There is significant evidence suggesting the increasing vulnerability to diabetes and cardiovascular disorders in mothers. Evidence also exists indicating the role of in-utero imprinting on elevating the risks of diabetes and cardio-metabolic disorders in children born to mothers with hyperglycemia in pregnancy. This creates a need for a global focus on prevention, screening, diagnosis, and management of hyperglycemia during pregnancy. Hence, the International Federation of Gynecology and Obstetrics (FIGO) organized a group of international experts to document issues and suggest solutions for the management of GDM.

Diabetes in Pregnancy Study Group of India (DIPSI) and FIGO recommends screening of all pregnant women during the 1st trimester and between 24-28 weeks of gestation with a single-step procedure to diagnose GDM.

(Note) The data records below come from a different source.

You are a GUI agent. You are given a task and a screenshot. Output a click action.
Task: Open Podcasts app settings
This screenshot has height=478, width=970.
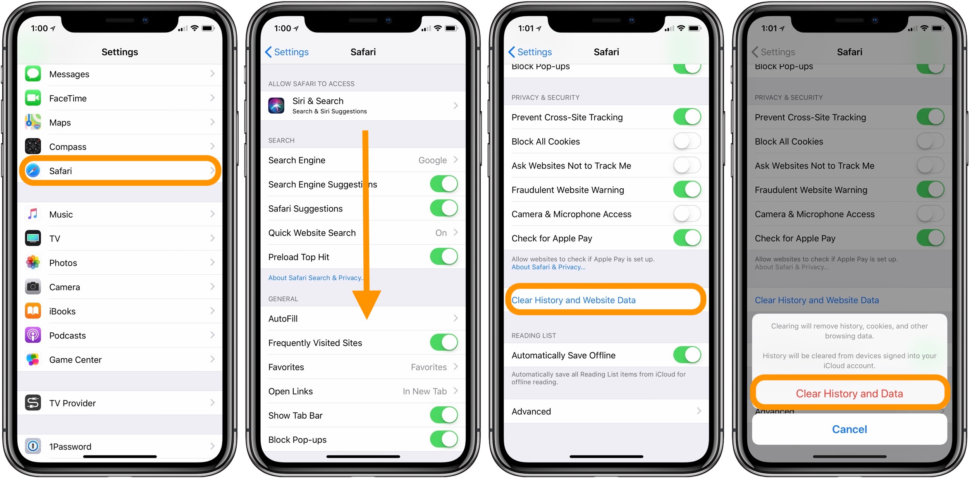pos(121,336)
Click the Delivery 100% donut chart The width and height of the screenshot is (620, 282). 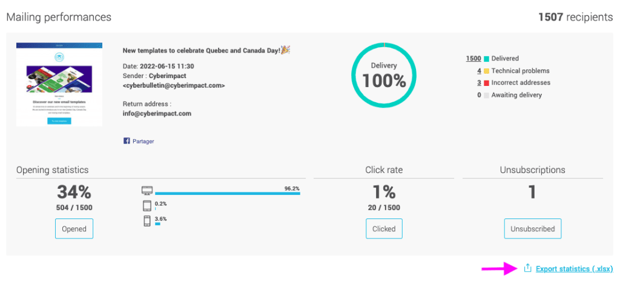pos(384,75)
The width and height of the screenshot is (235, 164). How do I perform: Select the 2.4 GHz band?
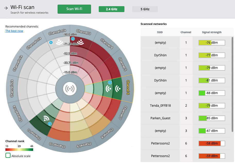click(x=111, y=9)
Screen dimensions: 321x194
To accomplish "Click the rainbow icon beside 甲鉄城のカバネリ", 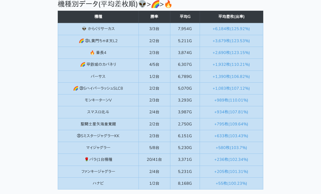I will (x=83, y=64).
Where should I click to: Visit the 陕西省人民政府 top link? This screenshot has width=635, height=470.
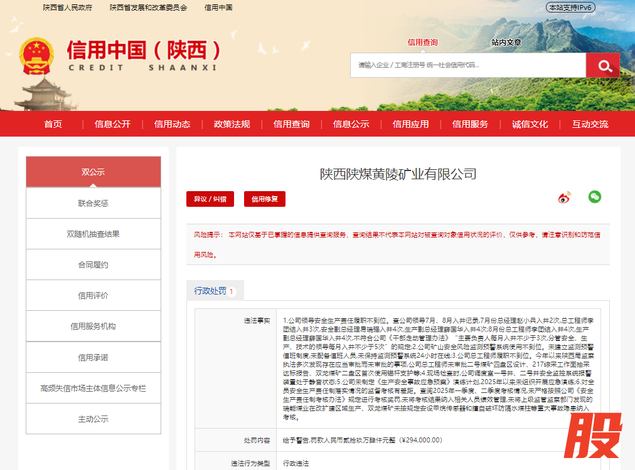(x=67, y=8)
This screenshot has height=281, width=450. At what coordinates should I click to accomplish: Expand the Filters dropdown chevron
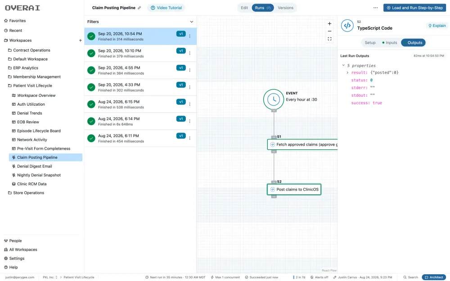(191, 22)
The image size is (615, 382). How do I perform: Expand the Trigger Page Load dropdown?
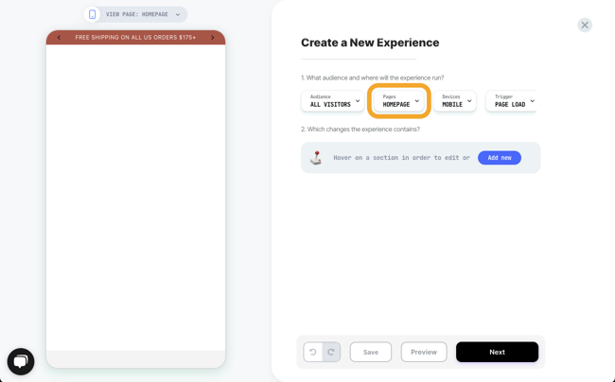(x=512, y=101)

  • Measure fasting/non-fasting 2-hr value after 75g-OGTT
  • Diagnosis is best using venous plasma sample, but using a calibrated hand-held glucometer is also acceptable
  • Reading between 7.8-11.0 mmol or 140-199 mg/dl indicates GDM

Medical Nutrition Therapy (MNT) plays a crucial role in managing GDM and also significantly affects women and neonates. MNT focusses on ensuring acceptable weight gain during pregnancy and fetus growth with maintained euglycemia. A diet with optimum energy content and macronutrient distribution is important. The classical intervention restricts the intake of carbohydrates, however, the recent evidence favors a low-glycemic index diet in pregnancy.

Glycemic Index (GI) is used to rank carbohydrate-containing foods based on their ability to raise blood glucose levels as compared with a reference food. It is a tool that is used to understand the blood glucose response of different carbohydrate-containing foods. Thus, GI enables the appropriate selection of foods. According to Riccardi et al., low GI foods have consistently shown a beneficial effect on blood glucose control in both the short and long term in people with diabetes.

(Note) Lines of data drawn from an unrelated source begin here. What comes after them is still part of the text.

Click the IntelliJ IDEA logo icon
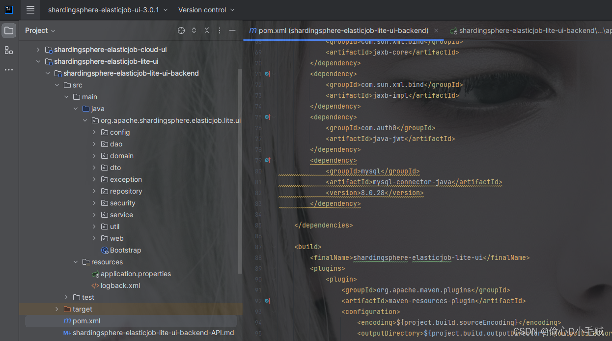 coord(8,10)
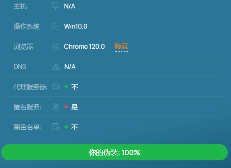Click the 是 value for 匿名服务
This screenshot has width=231, height=168.
pos(75,107)
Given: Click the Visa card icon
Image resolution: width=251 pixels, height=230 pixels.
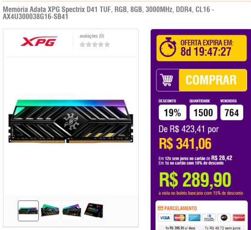Looking at the screenshot, I should [165, 218].
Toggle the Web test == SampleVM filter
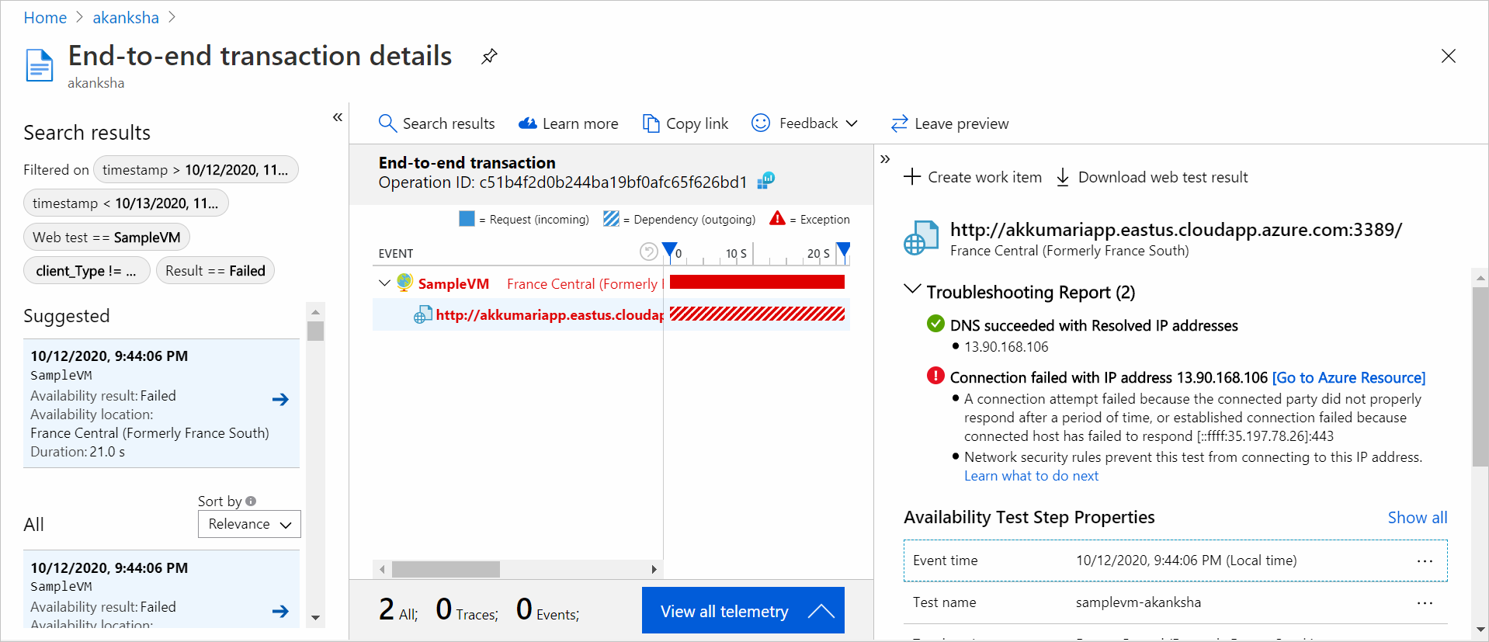Viewport: 1489px width, 642px height. click(106, 238)

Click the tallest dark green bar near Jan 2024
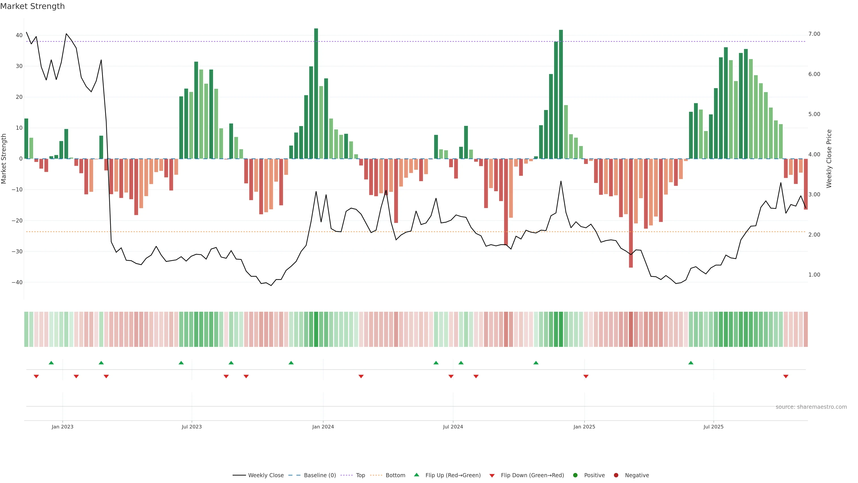click(x=316, y=93)
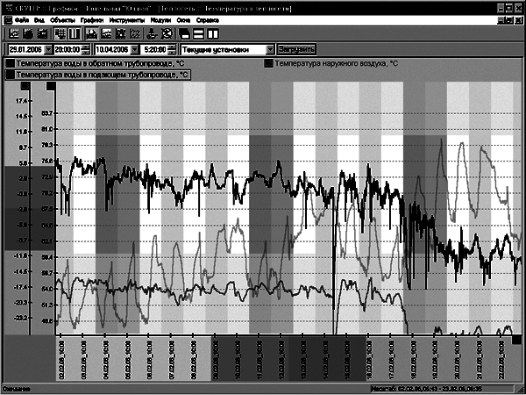
Task: Click the Загрузить button
Action: 296,50
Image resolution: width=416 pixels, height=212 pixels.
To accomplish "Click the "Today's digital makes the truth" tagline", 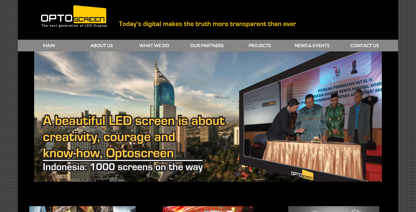I will tap(207, 24).
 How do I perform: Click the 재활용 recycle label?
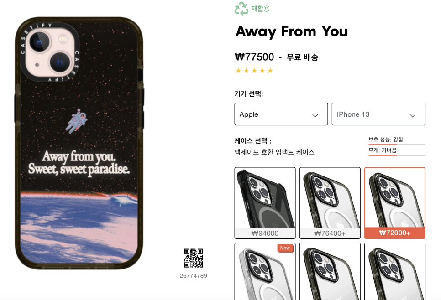point(260,9)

GI uses a scale of 0 to 100, with higher values representing foods that cause the most rapid rise in blood glucose levels. The GI of foods is classified as low GI (<55), medium GI (56-69) and high GI (>70). The GI of food has been developed to compare the physiological effects of carbohydrates on glucose.

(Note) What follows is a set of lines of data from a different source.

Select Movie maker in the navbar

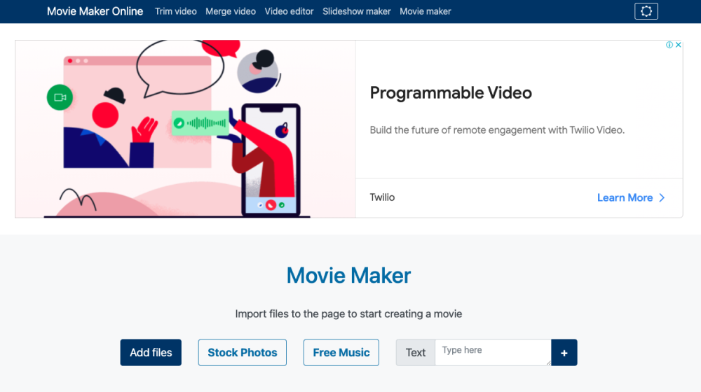click(425, 11)
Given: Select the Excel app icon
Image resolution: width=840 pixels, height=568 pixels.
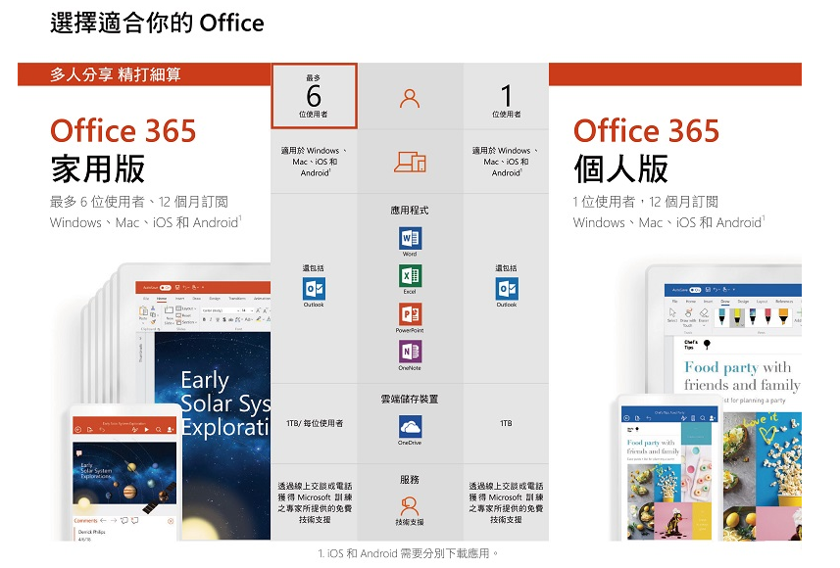Looking at the screenshot, I should pyautogui.click(x=411, y=275).
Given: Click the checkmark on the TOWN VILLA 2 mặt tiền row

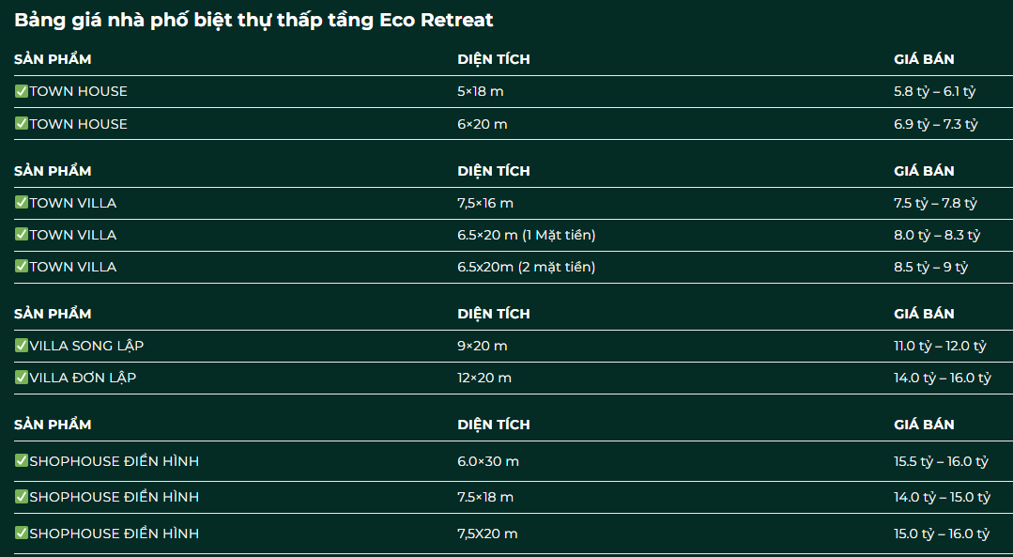Looking at the screenshot, I should (x=22, y=267).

Dietary proteins are considered low in GI in nature and may be beneficial in diabetes management. Research suggests that increasing protein may help in improving insulin sensitivity, increase satiety, and help in weight management in people with diabetes. In women with GDM, studies suggest that a low GI diet is associated with:

  • Decrease in postprandial glucose
  • Reduced insulin usage
  • Decrease in risk of macrosomia
  • Decrease in risk of C-section delivery

The Recommended Dietary Allowances of protein for non-pregnant, non-lactating women is 55 g/day. This protein requirement can be met by adequate consumption of protein-rich foods like meat, egg, fish, poultry, dairy products, soy, pulses, dals, and nuts. There is ~50% increase in the need for protein during pregnancy (82.2 g/day) and lactation (77.9 g/day). Approximately 90% of Indian pregnant women’s diet is found to be protein deficient and their recommended protein needs are not being met. This demonstrates that Indian women are unable to fully meet the additional demands of pregnancy and lactation through diet alone. One way by which the protein gap can be bridged is through the use of nutritional supplements that provides good quality protein along with other vital nutrients. In women with GDM, it is important that the supplement used provides high protein and also have low GI, which has been shown to have beneficial effect in controlling blood glucose fluctuations. Additionally, presence of good amount of fiber would be an added advantage since fiber has been associated with improved glycemic control and weight management.

Hence, to minimize and prevent the maternal and fetal complications associated with GDM, it is important that the diet is given special attention and appropriate nutritional supplements are given as described above.